The World Health Organization recommends that older adults (ages 65 and older) get at least 150 to 300 minutes of moderate-intensity exercise or 75 to 150 minutes of vigorous aerobic exercise per week. Aerobic activities include walking, dancing, running or jogging, biking, and swimming.
Muscle-strengthening exercises should be done at least twice a week if possible, according to the guidelines. Those can help prevent falls and related injuries, as well as decreased bone health and ability.
Weight training exercises you can do for 30 to 60 minutes include dead lifts, dumbbell overhead presses, and dumbbell lateral raises, which involve using your back and shoulder muscles to lift light dumbbells so that you your arms and body form a T-shape.
Important Note: If you experience pain while exercising, stop immediately. Check with your doctor before beginning any new exercise program.
The authors had no information on the specific weight training or aerobic exercises that the participants did.
“As the authors stated, there was no information on training intensity, training load, volume (sets and repetitions),” Momma said. via email. “Therefore, the optimal prescription for regular muscle strengthening exercises to prevent mortality remains unclear. However, this limitation is not limited to this study. Epidemiology studies of muscle-strengthening exercise are prone to this limitation.”

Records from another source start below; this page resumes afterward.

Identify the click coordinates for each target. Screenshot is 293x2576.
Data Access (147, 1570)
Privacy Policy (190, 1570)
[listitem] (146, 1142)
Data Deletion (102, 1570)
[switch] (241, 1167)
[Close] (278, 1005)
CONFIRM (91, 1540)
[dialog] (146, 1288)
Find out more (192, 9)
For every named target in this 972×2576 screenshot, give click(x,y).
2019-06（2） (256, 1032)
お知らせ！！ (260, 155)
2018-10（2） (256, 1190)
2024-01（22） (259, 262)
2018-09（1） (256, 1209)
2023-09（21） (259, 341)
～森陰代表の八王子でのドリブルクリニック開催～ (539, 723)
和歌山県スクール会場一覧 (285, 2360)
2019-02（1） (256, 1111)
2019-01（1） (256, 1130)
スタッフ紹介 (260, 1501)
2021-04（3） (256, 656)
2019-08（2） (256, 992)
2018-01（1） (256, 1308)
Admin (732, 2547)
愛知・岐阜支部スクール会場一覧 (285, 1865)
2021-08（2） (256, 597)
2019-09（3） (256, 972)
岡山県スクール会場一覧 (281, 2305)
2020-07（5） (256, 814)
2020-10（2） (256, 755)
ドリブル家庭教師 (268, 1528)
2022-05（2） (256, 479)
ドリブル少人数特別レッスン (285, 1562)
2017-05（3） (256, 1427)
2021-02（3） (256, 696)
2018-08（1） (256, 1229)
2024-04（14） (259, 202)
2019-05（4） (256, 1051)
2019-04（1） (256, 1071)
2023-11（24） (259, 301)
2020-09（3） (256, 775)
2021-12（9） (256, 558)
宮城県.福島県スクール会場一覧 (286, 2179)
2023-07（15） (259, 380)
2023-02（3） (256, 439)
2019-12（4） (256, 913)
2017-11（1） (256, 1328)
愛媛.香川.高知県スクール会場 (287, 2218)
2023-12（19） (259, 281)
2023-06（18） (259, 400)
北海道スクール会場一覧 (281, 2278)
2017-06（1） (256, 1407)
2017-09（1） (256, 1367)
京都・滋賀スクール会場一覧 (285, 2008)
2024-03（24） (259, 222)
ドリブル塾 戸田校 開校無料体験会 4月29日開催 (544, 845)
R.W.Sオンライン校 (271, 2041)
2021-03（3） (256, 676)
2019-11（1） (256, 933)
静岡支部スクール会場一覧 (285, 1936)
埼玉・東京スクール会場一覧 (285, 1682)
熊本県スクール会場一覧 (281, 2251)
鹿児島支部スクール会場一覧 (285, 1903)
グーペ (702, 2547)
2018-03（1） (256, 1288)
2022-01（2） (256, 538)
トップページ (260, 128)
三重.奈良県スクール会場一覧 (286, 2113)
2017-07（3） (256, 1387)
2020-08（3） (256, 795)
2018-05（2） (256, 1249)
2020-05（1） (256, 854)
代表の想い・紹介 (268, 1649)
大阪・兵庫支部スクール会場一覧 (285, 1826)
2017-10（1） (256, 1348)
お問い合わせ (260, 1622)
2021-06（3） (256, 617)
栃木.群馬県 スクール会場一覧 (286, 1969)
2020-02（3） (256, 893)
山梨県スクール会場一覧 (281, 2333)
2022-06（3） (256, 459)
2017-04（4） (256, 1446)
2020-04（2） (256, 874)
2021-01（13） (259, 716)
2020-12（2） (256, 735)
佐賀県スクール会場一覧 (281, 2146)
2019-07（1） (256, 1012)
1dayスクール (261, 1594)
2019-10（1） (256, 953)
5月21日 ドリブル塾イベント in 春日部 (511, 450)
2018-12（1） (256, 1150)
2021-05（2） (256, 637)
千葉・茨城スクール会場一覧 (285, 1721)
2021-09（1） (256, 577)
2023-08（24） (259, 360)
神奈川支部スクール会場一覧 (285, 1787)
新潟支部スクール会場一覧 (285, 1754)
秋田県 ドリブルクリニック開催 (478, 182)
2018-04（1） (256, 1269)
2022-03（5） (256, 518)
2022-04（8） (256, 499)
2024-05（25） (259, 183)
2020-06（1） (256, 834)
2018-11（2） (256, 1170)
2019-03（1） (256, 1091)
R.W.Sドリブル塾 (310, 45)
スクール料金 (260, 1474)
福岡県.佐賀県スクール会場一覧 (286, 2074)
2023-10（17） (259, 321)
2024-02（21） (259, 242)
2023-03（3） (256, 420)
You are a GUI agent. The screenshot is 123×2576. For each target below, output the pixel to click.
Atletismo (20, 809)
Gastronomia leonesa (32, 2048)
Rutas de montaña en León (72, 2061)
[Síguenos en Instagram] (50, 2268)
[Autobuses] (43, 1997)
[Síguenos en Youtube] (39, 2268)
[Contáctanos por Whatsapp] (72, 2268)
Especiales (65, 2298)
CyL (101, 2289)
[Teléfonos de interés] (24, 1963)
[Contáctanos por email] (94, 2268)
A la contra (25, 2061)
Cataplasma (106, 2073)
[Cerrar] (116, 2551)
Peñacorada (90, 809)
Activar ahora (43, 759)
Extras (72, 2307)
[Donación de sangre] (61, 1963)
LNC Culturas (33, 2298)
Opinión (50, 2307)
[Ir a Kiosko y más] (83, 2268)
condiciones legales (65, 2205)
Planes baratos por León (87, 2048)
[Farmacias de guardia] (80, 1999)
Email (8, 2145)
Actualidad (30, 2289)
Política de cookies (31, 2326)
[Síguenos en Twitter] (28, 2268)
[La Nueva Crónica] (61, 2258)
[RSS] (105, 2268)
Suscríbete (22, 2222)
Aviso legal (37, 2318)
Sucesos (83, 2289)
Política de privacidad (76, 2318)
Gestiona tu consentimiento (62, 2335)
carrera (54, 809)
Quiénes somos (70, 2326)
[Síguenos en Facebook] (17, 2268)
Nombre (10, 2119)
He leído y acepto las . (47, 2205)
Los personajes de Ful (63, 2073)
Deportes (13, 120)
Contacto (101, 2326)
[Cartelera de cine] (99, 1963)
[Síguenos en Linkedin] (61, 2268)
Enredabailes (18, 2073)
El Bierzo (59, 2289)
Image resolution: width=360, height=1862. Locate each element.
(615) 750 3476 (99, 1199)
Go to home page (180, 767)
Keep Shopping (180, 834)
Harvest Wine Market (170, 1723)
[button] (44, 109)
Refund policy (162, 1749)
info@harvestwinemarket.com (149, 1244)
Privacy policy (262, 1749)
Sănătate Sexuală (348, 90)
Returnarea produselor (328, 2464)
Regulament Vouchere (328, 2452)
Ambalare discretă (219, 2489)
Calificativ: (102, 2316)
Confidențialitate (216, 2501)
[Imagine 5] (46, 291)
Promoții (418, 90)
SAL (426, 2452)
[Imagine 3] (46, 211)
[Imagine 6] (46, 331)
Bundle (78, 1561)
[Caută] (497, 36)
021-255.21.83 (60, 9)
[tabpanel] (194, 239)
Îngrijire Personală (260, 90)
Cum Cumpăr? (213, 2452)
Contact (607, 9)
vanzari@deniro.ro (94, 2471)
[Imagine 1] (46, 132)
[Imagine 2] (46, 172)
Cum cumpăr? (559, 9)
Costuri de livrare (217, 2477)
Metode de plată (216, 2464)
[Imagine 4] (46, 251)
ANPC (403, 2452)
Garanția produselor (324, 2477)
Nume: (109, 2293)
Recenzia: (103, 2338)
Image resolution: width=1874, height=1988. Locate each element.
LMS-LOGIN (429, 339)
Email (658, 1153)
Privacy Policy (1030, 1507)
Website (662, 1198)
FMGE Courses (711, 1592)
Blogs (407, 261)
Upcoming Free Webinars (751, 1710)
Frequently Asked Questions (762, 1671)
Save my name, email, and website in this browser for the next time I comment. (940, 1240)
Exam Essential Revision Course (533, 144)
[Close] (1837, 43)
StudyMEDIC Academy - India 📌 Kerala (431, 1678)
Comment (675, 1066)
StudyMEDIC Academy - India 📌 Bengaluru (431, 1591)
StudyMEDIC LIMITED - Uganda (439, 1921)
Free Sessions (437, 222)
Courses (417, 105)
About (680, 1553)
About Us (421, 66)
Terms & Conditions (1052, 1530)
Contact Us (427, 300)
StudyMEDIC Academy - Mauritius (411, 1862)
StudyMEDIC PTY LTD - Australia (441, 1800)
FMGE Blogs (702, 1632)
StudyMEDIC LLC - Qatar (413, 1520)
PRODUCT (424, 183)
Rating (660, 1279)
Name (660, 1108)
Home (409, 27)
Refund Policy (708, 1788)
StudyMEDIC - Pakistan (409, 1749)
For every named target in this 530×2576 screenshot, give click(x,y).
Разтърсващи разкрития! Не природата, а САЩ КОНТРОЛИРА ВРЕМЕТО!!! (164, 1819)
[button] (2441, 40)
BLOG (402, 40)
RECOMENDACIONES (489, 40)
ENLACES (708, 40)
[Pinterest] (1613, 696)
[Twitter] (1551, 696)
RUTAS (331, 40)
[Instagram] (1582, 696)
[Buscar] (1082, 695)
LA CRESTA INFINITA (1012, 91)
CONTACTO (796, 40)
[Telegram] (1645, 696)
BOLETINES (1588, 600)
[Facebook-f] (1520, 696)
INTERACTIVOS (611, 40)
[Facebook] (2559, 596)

But the researchers had some ideas about how exercise might help prevent disease or early death.
Weight training can improve body composition or lean muscle mass, which has been previously associated with greater protection against premature death from any cause and cardiovascular diseases.
Having more lean muscle and less body fat can help with balance, posture and regulating cholesterol levels, Dr. Nieca Goldberg told CNN in March. Goldberg, medical director of Atria New York City and an associate clinical professor of medicine at New York University Grossman School of Medicine, was not involved in the study.
“We know that people with obesity are at increased risk of cardiovascular disease, glucose intolerance and some types of cancer, so improving that (health) profile is beneficial,” Goldberg said. “People who participate in regular activities … can also have a healthier outlook and have other healthy lifestyles.”
The biggest benefit of combining both exercises could be because the two work together to improve health, Dr. William Roberts, a professor in the department of family medicine and community health at the University of Minnesota, told CNN in March. A balanced diet more closely mimics the lifestyles of our ancestors, he added.
In addition, the muscle helps the functions of the endocrine and paracrine systems, said the authors, those responsible for hormones other cellular communication, respectively. Weight training could also be done in social settings, the researchers added, and having social connections has been linked to living longer.
The authors noted that there might be measurement errors associated with participants recalling their exercise habits, and that the study might not be applicable to people of color and younger, since most participants were non-Hispanic white and had a average age of 71 years.
Future studies that are more diverse, longer, and attentive over time would be beneficial in understanding the relationships between these exercises and the risk of premature death, the authors said.
But for now, older adults who do either exercise should incorporate the other into their daily lives, Momma said.
“Some physical activity is better than none at all,” Mom said. “Because fitness levels and chronic conditions among the elderly vary with (the) individual, be as physically active as your abilities and conditions allow.”